Inaccurate pitch_tolerance in transcription.precision_recall_f1_overlap

ax-le commented 5 years ago

Computing transcription.precision_recall_f1_overlap([...], pitch_tolerance = 30) gives lower statistical outputs than with the default value of pitch_tolerance, transcription.precision_recall_f1_overlap([...], pitch_tolerance = 50) in my examples. (For example, F-measure is equal to 0.379 with a pitch_tolerance set to 30 and to 0.396 when pitch_tolerance is set to 50). However, my estimated pitches are midi-scale integers, so as my ground truth. In that sense, the minimal positive gap between an estimated pitch and the ground truth is a semi-tone, or 100 cents. Hence, a tolerance smaller than 100 cents shouldn't affect the statistical outputs. I highly suspect a rounding operation misleading the pitch comparison.

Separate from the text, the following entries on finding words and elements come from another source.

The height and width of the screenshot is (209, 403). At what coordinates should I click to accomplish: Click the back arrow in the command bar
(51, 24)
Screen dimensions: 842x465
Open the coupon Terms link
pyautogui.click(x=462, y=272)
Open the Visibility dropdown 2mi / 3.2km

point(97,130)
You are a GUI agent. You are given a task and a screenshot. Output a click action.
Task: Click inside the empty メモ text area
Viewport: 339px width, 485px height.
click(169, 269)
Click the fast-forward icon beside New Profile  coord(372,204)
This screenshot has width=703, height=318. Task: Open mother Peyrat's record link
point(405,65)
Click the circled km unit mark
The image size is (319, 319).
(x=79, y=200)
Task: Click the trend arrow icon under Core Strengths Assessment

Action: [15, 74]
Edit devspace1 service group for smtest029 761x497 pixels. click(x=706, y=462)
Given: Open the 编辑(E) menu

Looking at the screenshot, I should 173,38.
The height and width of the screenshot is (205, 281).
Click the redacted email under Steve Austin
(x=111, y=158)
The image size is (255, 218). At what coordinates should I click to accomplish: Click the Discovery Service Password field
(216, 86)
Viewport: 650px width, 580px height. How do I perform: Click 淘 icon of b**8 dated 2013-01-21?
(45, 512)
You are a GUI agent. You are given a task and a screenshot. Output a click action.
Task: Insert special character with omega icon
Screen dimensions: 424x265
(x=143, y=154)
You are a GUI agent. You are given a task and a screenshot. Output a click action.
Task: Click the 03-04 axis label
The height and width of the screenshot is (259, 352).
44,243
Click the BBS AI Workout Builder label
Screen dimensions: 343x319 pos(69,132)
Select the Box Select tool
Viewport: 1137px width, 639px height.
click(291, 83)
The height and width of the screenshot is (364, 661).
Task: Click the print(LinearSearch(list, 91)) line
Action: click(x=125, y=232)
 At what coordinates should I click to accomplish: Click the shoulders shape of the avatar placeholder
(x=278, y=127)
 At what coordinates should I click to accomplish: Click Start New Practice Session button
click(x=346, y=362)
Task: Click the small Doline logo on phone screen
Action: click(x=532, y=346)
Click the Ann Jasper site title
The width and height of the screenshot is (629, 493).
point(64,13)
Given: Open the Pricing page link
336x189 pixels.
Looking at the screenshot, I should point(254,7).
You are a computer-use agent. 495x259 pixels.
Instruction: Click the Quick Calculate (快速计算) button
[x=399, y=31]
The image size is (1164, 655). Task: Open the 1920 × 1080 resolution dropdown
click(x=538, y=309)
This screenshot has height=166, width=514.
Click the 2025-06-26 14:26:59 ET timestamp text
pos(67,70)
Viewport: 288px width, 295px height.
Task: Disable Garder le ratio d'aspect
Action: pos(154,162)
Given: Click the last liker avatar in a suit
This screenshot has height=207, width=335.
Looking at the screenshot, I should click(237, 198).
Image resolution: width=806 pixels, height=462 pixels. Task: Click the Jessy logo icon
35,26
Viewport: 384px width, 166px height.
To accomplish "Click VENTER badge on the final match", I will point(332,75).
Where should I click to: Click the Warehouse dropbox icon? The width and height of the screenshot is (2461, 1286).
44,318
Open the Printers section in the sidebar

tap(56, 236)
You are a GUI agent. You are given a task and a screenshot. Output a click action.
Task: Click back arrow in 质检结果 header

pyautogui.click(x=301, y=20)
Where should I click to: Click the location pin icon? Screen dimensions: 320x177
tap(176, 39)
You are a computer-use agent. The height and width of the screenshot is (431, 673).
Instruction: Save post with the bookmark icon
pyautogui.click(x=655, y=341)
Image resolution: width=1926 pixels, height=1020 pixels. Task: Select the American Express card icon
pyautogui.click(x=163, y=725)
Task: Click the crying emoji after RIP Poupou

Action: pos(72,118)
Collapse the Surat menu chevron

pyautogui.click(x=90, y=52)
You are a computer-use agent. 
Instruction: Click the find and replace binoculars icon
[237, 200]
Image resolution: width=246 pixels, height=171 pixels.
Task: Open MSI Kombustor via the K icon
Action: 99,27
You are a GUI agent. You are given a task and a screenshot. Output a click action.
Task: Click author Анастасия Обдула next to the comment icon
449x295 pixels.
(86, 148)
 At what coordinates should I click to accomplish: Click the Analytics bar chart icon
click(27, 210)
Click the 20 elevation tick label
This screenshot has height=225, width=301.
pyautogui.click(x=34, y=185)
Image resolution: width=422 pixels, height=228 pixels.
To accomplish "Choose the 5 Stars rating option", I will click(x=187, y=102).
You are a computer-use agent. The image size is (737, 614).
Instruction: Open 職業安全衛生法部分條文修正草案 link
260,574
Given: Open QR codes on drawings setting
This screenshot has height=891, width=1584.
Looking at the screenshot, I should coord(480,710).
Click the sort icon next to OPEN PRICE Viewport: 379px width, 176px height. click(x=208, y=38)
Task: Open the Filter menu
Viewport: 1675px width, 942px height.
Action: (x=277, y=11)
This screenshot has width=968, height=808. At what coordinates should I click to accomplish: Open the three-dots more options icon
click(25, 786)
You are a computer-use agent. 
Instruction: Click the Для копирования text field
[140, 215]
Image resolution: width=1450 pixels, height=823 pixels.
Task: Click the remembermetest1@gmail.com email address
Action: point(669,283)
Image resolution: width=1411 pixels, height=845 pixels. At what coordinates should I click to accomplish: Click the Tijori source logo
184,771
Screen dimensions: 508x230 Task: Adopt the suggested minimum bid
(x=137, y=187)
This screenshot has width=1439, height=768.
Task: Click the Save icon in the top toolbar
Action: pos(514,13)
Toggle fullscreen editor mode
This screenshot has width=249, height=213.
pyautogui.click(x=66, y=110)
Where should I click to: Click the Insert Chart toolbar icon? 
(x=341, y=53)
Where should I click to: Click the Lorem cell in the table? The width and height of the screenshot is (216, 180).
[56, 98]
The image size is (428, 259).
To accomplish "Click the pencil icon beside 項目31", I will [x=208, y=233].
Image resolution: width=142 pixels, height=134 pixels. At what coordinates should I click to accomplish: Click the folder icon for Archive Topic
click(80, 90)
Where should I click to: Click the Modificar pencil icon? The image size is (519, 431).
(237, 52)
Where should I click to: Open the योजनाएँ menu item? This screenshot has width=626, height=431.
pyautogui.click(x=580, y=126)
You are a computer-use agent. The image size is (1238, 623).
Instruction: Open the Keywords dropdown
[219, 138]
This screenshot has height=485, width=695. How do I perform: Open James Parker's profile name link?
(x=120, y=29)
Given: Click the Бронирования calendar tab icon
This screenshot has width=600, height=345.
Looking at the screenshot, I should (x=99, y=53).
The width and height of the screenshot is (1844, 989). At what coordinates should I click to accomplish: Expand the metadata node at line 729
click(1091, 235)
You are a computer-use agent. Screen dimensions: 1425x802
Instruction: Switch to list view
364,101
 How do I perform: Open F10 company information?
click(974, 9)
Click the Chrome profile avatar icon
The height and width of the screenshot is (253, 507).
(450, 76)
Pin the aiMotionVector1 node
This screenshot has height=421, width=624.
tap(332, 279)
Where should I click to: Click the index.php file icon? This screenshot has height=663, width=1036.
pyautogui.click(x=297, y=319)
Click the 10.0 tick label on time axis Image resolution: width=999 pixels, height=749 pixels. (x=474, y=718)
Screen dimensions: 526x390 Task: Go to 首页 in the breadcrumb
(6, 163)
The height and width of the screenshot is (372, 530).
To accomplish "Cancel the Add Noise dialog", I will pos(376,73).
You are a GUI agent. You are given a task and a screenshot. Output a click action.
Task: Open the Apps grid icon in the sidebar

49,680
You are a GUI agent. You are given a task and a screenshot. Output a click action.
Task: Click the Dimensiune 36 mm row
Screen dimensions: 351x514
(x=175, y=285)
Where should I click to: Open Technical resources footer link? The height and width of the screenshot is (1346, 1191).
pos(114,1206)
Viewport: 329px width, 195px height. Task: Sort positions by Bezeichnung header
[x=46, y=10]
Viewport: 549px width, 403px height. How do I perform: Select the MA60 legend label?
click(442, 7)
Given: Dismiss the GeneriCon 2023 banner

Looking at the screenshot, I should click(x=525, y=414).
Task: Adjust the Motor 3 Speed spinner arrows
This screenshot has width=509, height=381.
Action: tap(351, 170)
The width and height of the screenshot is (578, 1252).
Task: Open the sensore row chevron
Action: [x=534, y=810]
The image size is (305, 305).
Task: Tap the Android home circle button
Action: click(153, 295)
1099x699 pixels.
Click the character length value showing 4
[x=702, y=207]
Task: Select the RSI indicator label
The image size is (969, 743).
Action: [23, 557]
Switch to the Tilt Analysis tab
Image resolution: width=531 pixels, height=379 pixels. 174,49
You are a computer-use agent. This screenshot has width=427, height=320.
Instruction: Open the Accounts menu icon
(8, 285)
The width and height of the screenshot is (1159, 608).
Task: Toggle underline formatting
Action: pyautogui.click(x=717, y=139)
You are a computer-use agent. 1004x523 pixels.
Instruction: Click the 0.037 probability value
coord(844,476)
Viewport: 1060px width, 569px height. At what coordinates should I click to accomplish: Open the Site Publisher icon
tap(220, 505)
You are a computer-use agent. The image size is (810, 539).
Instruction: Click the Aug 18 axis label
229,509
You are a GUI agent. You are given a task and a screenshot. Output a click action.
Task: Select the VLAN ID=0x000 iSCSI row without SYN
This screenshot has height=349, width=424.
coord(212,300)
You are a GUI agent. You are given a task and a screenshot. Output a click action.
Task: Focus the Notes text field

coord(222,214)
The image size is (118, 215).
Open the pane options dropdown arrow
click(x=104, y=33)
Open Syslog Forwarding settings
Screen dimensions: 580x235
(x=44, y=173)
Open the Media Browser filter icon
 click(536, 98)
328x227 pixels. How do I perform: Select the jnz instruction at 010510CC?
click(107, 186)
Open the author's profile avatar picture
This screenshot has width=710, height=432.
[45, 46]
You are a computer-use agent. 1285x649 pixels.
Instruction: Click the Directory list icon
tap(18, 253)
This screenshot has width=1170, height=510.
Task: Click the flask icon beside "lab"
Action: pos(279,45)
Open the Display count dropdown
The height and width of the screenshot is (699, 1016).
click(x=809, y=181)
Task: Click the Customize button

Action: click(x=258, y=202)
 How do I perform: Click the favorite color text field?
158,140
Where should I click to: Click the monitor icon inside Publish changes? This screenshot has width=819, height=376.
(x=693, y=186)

craffel commented 5 years ago

Thanks for reporting this. Can you provide a MWE or example files which reproduce the issue?

ax-le commented 5 years ago

Sure, here are two .txt files reference.txt and estimation.txt reproducing the issue. The first and second columns of the files contain respectively the onset and offset times, and the third ones the pitches. In my tests, offset times were ignored.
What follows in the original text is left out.